Two studies assessed academic achievement; however, these data could not be pooled [9, 22]. Fraser et al studied a cohort from the UK and examined for differences in School Entry Assessment (age 4) and General Certificate of Secondary Education (GCSE) results (age 16) (Table 3) [9]. There was no significant difference in School Entry Assessment in offspring of mothers with pre-existing diabetes (n = 21) compared with offspring of mothers without diabetes or glycosuria (n = 5804). However, offspring exposed to diabetes had greater odds of having low achievement on their GCSEs (adjusted OR 5.06 [95% CI 1.42, 18.10]). Conversely, Knorr et al did not find a significant difference in academic achievement in primary school performance in Denmark between offspring of mothers with type 1 diabetes and matched control participants [22].

Exposure to maternal pre-existing diabetes and child development

Four studies looked at developmental measures in childhood [20, 24, 29, 30], three of which could be pooled in a meta-analysis [20, 29, 30] (Table 3). Kowalczyk et al used the Brunet–Lezine Psychomotor Development Scale, which could not be pooled with the Bayley Scales of Infant Development (1st and 2nd Editions) used in the other three studies [24]. Kowalczyk et al found that children of mothers with type 1 diabetes had lower scores, with a developmental quotient of 90.1 in offspring of mothers with type 1 diabetes vs 99.2 in the control group; p = 0.002.

The meta-analysis of studies using the Bayley Scales of Infant Development, 1st and 2nd Editions, is found in ESM Figs 1, 2. When multiple assessment times were available, we chose the oldest age group as it is a better predictor of later IQ [31]. There was no significant difference in Mental Developmental Index (pooled mean difference −2.79 [95% CI −7.82, 2.24] using the ‘early entry’ Sells et al cohort, and −4.50 [95% CI −9.06, 0.06] using the ‘late entry’ cohort) (ESM Fig. 1a, b) [30]. There was also no significant difference in Psychomotor Developmental Index (pooled mean difference −5.95 [95% CI −14.16, 2.26] using the ‘early entry’ Sells et al cohort and −4.62 [95% CI −16.73, 7.50] using the ‘late entry’ cohort) (ESM Fig. 2a, b) [30].

Exposure to maternal pre-existing diabetes and ASD

Five studies examining the association between maternal pre-existing diabetes and ASD were found. All were large database studies [10, 16, 19, 23, 25] (Table 3). Exposure to maternal pre-existing diabetes was associated with an increased risk of ASD. When women with type 1 diabetes from the Xiang et al cohort were included, the effect estimate was 1.98 (95% CI 1.46, 2.68; I2 = 0%) (Fig. 3) [10]. When the analysis was re-run, substituting women with type 2 diabetes from the same Xiang et al cohort for Xiang’s cohort of women with type 1 diabetes, this effect estimate was 1.46 (95% CI 1.26, 1.69; I2 = 0%) (Fig. 3). Because Kong et al performed a stratified analysis by BMI, it could not be included in the overall analysis [23].

Fig. 3
figure3

Forest plot of ASD in offspring exposed to maternal pre-existing diabetes compared with control participants. This analysis includes all types of pre-existing diabetes, and includes a pooling of RR and HR. Weights are from random-effects analysis. ES, effect size

Exposure to maternal pre-existing diabetes and ADHD

Four studies assessed the relationship between exposure to maternal pre-existing diabetes and ADHD [18, 21, 23, 25] (Table 3), three of which were included in a meta-analysis [21, 23, 25]. The Bytoft et al study was not included as it assessed for ADHD by history of medication use and used the Conners’ Continuous Performance test version 2 but did not report an RR, OR or HR [18]. They found that, while there was higher self-reported ADHD medication use (2.2 vs 0%; p = 0.01), there was no significant difference in regression analyses with the Conners’ Continuous Performance test.

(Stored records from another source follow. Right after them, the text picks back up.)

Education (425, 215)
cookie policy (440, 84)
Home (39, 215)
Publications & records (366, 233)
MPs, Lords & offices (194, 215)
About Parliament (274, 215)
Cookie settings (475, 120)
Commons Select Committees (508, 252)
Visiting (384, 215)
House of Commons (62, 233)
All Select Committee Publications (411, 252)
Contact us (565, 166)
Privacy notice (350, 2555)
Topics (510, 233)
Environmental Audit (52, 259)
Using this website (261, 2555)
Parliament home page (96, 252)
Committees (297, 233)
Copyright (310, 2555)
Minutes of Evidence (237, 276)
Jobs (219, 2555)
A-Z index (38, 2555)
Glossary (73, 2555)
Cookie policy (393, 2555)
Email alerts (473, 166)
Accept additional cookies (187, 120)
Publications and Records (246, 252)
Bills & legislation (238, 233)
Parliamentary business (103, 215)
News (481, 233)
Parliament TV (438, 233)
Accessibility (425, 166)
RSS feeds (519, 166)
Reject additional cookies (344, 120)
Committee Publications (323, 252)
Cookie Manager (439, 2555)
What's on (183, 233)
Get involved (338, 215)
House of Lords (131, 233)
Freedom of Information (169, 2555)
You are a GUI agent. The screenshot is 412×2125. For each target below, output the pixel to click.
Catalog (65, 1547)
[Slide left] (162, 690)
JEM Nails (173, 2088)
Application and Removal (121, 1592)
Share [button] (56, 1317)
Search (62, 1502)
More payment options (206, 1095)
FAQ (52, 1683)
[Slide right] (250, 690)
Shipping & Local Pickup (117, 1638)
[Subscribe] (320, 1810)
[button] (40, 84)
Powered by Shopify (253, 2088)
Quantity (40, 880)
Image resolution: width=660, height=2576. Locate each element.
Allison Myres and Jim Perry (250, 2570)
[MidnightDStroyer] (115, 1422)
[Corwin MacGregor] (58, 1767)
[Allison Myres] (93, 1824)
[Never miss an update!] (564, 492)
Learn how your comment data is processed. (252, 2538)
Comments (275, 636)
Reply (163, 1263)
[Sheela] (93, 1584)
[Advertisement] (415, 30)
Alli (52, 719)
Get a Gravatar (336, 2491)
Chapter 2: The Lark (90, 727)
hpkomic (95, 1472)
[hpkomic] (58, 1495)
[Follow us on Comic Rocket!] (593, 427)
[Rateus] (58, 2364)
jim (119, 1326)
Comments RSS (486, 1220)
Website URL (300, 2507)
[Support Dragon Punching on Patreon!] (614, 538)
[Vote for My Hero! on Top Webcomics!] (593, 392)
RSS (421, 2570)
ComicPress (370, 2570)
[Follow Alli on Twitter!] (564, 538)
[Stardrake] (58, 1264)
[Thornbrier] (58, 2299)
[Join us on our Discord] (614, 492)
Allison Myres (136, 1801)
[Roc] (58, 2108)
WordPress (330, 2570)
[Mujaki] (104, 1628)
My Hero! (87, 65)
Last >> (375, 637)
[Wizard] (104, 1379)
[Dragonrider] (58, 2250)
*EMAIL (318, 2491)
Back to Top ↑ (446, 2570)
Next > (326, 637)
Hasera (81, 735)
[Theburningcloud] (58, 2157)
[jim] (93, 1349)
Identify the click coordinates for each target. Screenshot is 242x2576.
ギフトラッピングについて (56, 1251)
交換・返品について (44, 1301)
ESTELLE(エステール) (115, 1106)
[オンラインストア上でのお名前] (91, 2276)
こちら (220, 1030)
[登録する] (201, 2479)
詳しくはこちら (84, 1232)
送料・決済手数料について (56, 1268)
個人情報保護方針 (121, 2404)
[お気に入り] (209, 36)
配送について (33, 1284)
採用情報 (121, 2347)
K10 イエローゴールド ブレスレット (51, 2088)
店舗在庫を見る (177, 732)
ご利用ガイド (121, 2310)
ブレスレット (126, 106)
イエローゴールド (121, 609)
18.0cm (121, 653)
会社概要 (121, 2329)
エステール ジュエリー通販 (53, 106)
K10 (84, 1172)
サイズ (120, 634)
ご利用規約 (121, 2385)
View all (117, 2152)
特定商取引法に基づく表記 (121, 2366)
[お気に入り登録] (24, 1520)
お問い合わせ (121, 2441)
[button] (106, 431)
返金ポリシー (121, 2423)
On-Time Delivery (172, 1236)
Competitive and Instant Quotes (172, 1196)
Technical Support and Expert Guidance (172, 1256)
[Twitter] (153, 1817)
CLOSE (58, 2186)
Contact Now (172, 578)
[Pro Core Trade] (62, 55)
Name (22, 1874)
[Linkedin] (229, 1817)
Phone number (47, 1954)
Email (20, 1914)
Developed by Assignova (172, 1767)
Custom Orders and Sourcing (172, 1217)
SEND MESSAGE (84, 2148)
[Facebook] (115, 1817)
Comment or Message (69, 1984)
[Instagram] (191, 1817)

Pooled adjusted HR for the diagnosis of ADHD after exposure to maternal pre-existing diabetes was 1.36 (95% CI 1.19, 1.55; I2 = 0%) (Fig. 4). Again, the data from Kong et al were not included as they were only presented as a stratified analysis [23].

Fig. 4
figure4

Forest plot of attention deficit disorders in offspring exposed to maternal pre-existing diabetes compared with control participants. This analysis includes all types of pre-existing diabetes, and includes a pooling of HR for attention deficit disorders. Weights are from random-effects analysis. ES, effect size

Assessment of the role of maternal glycaemic control

Seven studies reported on the association of maternal glycaemic control with neurocognitive or behavioural measures in offspring [7, 8, 17, 22, 24, 27, 29] (Table 3). Only three studies found glycaemic control to be associated with offspring outcomes [22, 24, 27]. Knorr et al noted that lower HbA1c was associated with higher average school grades; however, they highlight the strong correlation between maternal education level and glycaemic control [22]. Kowalczyk et al found that a first trimester HbA1c of >64 mmol/mol (8%) was associated with an increased risk of developmental abnormalities [24]. Lastly, Ornoy et al noted a positive correlation between maternal glucose concentrations and results on the Bender Visual Gestalt test (a test used to evaluate hand–eye coordination) and Wechsler Intelligence Scales for Children, Revised [27]. Despite adjustment for parental education, Sells et al identified poorer (p < 0.05) scores in the Peabody Picture Vocabulary Test and the Vineland Communication Subscale but no difference in the Mean Length of Utterance at 3 years among children of mothers with ‘late study entry’ who had significantly higher first and second trimester HbA1c compared with mothers with ‘early study entry’ [30].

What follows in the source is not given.